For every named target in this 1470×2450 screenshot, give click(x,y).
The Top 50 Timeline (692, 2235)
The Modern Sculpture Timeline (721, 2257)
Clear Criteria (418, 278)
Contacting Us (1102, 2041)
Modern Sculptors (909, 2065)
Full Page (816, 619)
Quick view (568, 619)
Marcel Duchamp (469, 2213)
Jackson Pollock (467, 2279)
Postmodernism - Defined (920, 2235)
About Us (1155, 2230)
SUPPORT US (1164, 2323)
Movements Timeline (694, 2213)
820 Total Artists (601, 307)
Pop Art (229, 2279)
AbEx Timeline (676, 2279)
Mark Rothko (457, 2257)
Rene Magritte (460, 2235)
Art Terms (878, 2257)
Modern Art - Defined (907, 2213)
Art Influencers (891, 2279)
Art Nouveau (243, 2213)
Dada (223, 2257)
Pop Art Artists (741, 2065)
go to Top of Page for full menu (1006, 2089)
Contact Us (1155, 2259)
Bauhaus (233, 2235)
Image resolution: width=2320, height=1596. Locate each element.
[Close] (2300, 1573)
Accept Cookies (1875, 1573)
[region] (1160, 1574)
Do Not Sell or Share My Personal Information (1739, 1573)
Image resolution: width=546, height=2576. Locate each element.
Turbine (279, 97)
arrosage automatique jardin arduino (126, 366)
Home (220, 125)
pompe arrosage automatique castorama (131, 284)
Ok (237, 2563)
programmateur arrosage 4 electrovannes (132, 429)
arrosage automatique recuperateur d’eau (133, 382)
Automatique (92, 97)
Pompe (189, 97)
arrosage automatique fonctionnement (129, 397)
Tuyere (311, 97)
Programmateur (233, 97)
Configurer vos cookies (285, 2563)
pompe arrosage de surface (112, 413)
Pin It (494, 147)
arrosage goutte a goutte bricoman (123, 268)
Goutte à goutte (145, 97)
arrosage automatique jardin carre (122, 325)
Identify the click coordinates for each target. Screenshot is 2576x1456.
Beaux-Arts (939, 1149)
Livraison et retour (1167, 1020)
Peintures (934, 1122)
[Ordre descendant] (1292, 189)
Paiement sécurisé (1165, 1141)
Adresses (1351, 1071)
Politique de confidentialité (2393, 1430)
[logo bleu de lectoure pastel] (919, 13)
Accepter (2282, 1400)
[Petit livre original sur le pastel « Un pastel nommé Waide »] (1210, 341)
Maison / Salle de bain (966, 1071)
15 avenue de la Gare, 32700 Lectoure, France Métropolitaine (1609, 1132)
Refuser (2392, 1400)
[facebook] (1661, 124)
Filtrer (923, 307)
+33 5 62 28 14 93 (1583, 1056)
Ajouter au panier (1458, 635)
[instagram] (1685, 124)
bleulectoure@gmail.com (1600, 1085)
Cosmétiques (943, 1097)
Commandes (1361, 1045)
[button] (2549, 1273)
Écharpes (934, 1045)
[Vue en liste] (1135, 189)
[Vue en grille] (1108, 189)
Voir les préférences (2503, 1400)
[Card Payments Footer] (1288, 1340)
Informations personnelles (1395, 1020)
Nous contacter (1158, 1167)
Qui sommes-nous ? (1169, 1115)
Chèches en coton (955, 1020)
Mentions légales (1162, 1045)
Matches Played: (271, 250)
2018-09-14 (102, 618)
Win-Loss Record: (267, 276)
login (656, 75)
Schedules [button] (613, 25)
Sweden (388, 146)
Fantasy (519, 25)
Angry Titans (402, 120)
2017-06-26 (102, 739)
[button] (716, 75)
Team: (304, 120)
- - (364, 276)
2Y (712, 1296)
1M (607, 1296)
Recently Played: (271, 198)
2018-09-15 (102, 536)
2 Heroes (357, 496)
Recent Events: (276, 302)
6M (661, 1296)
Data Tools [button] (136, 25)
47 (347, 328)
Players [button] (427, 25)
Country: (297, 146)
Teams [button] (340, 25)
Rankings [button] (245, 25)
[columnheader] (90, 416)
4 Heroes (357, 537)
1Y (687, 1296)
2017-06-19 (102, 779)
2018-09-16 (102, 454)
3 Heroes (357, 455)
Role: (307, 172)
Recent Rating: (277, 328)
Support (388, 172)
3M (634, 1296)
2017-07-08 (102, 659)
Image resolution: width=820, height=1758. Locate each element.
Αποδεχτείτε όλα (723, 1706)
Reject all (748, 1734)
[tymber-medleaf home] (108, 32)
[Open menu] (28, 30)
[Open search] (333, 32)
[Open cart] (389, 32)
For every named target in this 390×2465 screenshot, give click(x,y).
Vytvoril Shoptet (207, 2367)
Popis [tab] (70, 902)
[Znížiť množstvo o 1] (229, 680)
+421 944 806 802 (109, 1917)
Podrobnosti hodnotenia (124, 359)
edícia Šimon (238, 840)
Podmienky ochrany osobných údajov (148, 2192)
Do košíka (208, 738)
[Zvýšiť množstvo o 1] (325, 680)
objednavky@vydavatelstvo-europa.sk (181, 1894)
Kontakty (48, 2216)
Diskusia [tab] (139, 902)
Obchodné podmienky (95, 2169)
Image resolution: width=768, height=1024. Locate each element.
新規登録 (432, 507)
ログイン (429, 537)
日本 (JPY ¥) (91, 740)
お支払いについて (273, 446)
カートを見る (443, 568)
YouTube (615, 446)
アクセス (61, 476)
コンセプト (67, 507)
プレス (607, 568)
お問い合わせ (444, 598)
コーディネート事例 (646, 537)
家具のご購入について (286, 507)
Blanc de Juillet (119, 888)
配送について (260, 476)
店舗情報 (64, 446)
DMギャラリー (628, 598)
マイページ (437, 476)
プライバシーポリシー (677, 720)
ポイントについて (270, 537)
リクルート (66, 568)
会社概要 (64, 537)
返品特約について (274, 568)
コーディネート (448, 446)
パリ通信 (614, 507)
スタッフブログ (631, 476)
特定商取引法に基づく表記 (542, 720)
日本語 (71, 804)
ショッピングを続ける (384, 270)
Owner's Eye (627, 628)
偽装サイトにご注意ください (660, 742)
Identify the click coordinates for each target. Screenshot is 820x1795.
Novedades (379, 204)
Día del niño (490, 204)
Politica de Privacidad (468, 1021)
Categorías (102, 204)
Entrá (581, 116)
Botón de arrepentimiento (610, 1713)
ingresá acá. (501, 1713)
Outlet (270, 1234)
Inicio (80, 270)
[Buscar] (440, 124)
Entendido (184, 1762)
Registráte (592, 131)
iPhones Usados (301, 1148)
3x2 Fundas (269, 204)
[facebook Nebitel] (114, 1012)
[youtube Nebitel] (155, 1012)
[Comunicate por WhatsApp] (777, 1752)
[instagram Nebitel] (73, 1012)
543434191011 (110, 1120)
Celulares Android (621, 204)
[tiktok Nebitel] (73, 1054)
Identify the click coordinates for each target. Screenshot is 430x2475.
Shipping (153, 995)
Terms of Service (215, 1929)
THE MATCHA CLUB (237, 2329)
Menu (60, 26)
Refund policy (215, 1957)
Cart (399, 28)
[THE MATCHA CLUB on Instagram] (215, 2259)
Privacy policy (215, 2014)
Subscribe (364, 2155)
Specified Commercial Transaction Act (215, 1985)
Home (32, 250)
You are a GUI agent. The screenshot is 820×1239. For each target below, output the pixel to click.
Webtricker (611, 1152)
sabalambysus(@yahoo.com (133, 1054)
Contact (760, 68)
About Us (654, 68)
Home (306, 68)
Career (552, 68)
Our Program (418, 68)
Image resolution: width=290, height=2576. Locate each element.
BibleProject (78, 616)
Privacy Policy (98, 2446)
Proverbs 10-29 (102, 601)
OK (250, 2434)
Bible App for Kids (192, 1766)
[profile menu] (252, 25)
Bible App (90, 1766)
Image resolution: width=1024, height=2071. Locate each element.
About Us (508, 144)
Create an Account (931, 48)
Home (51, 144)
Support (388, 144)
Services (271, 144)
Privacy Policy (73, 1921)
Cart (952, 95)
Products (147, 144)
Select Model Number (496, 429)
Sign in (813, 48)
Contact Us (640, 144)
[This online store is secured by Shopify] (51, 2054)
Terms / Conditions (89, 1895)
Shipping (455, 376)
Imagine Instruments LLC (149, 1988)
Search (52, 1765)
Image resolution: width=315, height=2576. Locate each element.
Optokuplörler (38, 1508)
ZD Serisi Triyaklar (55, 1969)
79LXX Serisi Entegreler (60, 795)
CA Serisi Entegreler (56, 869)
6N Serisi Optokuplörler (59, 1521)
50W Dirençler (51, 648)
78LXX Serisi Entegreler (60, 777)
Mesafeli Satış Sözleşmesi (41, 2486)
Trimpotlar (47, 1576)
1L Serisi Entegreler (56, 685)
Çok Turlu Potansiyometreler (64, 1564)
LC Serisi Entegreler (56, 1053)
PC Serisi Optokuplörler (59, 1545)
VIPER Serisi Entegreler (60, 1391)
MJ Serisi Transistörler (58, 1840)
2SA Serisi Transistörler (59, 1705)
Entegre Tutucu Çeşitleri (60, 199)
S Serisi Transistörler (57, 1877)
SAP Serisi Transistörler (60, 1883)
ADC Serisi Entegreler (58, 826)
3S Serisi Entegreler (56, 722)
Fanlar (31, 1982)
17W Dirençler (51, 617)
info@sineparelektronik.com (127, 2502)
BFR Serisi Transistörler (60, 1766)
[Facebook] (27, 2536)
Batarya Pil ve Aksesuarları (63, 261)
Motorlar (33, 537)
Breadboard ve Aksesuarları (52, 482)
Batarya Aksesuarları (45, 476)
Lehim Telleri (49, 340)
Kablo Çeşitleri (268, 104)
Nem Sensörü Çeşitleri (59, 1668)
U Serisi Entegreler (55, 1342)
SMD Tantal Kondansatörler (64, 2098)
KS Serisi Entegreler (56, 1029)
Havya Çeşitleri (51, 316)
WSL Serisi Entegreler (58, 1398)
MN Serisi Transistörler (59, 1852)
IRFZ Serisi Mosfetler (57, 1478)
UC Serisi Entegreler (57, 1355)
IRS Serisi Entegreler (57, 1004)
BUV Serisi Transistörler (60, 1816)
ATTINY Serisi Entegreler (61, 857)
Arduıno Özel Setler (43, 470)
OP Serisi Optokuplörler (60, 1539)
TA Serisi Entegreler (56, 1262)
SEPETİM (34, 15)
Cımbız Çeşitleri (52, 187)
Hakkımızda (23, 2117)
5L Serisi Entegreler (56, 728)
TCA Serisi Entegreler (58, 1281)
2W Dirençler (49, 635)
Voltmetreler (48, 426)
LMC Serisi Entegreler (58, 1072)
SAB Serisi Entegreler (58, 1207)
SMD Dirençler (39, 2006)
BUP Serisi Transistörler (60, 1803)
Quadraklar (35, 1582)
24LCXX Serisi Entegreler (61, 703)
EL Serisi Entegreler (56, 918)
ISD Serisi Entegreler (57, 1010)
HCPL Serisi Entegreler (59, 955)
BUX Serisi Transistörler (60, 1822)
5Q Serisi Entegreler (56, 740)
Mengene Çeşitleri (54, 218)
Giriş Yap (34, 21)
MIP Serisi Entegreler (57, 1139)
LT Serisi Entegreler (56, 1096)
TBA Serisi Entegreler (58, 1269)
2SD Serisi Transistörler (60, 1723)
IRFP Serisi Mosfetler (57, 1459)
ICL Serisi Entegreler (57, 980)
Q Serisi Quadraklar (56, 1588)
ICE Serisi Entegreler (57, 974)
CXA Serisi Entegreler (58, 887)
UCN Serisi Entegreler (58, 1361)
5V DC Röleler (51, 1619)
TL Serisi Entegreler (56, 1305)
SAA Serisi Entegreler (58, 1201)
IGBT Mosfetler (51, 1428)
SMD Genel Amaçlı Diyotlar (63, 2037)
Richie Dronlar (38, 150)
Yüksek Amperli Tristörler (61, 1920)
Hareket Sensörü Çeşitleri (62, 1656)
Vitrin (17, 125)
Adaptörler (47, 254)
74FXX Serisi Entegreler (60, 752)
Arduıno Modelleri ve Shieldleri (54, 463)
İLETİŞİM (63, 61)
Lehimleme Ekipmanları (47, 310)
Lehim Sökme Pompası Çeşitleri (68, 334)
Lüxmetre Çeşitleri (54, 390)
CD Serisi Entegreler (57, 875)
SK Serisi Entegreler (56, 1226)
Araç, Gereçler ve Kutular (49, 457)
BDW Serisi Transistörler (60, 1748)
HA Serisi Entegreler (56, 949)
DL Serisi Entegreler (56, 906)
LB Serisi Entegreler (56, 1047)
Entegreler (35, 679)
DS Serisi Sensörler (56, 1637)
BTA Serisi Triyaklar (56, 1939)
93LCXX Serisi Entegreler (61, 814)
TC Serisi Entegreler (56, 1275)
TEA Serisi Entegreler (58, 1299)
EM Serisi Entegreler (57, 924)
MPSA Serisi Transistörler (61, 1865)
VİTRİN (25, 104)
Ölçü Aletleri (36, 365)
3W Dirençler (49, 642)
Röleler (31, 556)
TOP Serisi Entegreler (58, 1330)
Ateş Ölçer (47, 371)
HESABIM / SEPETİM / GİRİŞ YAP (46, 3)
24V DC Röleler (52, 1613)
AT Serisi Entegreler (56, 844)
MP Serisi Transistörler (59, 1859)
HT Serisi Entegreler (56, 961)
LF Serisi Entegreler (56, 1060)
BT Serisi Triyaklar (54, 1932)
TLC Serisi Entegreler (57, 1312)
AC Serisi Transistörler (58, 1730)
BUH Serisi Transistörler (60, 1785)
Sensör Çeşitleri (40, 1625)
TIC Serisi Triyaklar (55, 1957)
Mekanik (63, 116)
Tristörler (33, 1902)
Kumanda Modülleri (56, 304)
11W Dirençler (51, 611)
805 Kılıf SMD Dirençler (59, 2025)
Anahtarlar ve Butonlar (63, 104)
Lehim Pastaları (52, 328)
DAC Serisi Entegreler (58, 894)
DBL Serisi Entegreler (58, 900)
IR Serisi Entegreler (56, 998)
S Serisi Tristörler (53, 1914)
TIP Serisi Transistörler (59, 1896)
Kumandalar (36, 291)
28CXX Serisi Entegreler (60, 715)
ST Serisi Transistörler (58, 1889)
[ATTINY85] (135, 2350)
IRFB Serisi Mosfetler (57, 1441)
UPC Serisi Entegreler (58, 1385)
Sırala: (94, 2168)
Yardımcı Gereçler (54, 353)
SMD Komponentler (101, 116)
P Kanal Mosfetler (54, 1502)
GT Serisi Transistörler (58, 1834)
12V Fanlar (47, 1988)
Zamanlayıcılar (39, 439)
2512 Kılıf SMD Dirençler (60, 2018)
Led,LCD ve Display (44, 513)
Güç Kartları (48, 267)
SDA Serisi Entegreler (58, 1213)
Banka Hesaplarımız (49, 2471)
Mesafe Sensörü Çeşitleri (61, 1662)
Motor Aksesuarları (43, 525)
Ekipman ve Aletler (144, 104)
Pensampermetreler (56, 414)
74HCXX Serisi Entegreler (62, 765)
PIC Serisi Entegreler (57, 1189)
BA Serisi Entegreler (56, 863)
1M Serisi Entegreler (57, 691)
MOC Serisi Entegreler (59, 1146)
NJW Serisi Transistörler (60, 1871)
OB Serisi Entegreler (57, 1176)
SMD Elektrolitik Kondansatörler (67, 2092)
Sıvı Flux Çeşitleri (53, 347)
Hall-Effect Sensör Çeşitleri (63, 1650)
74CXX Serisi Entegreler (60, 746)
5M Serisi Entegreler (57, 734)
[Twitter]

- _Task directions_: If a line falls between the first line of the data above and the line holding "SUPPORT US (1164, 2323)", inclusive, retype it exactly; retype no other line.

- _Response to this task_:
For every named target in this 1470×2450 screenshot, give click(x,y).
The Top 50 Timeline (692, 2235)
The Modern Sculpture Timeline (721, 2257)
Clear Criteria (418, 278)
Contacting Us (1102, 2041)
Modern Sculptors (909, 2065)
Full Page (816, 619)
Quick view (568, 619)
Marcel Duchamp (469, 2213)
Jackson Pollock (467, 2279)
Postmodernism - Defined (920, 2235)
About Us (1155, 2230)
SUPPORT US (1164, 2323)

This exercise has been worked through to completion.